SET PROBLEM:
Write out each of the following rows word for word, leaving out the pictures.

Element and text position rows
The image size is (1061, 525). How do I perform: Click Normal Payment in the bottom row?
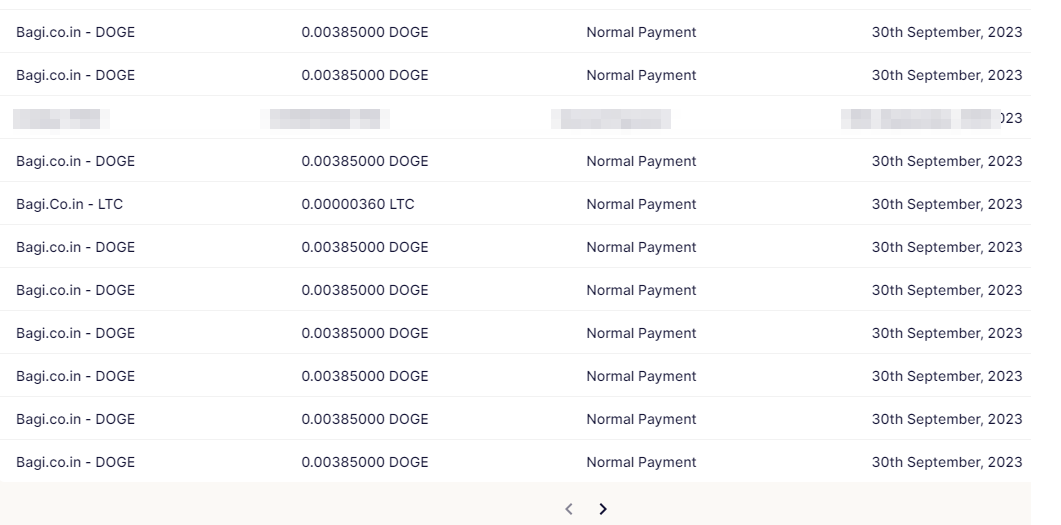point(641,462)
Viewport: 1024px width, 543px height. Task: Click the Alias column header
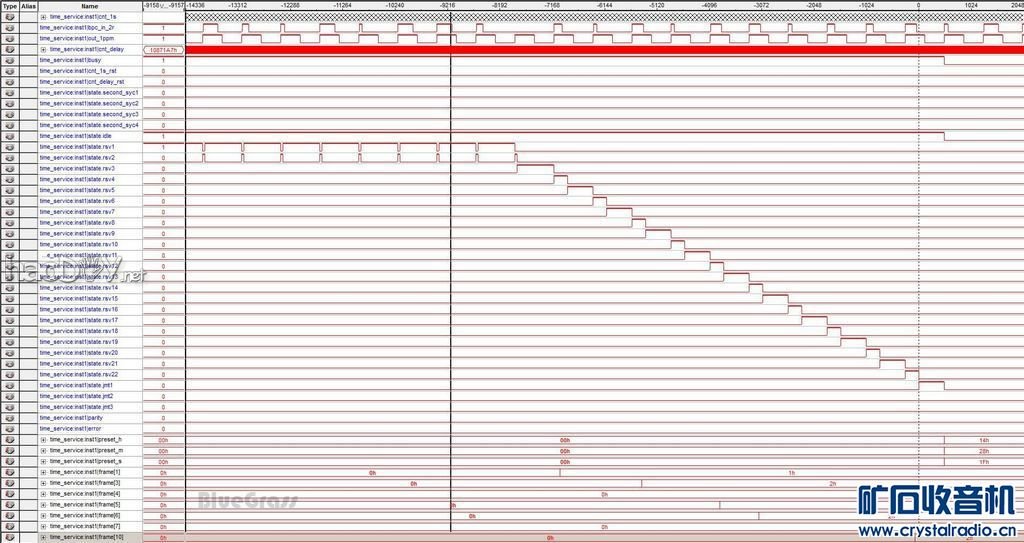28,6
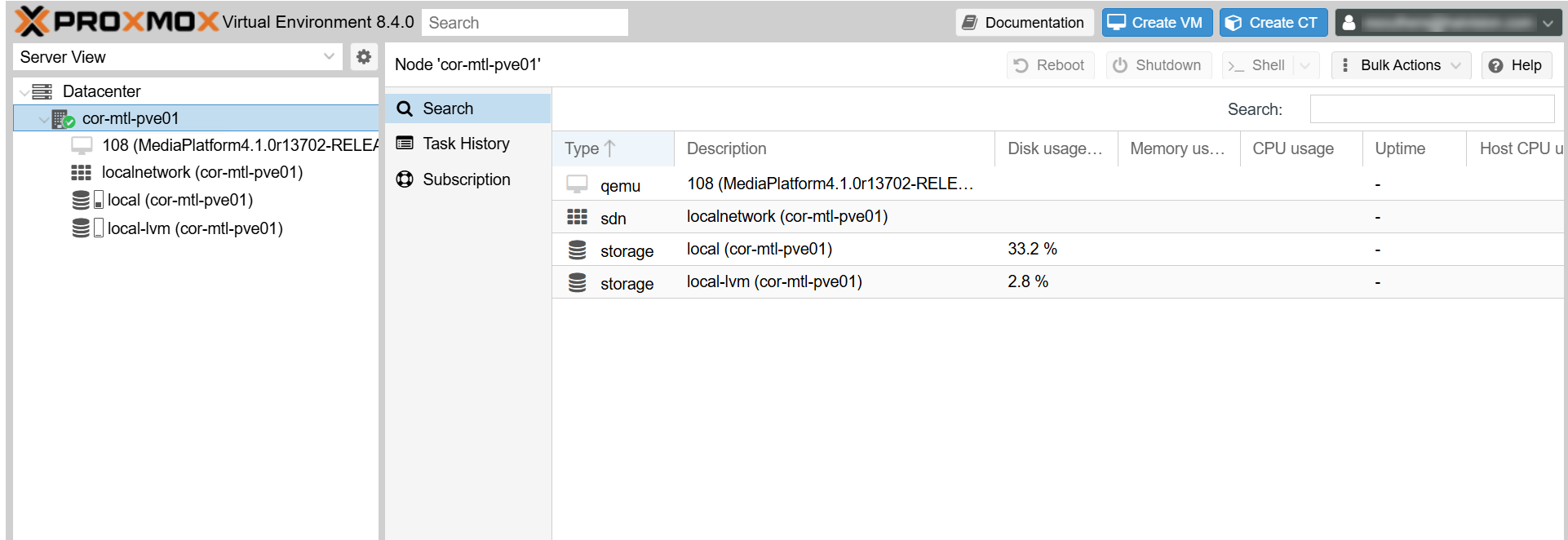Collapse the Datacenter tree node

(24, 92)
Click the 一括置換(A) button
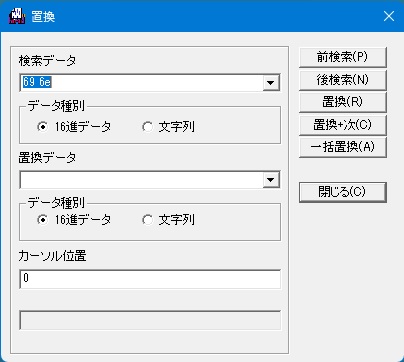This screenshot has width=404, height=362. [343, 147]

SOLUTION FOR THIS PROBLEM:
The image size is (1061, 525). How do I perform: Click Normal Payment in the bottom row?
point(641,462)
Viewport: 1024px width, 543px height. Task: Click the Alias column header
28,6
Collapse the Datacenter tree node

(24, 92)
Click the 一括置換(A) button
This screenshot has width=404, height=362. [343, 147]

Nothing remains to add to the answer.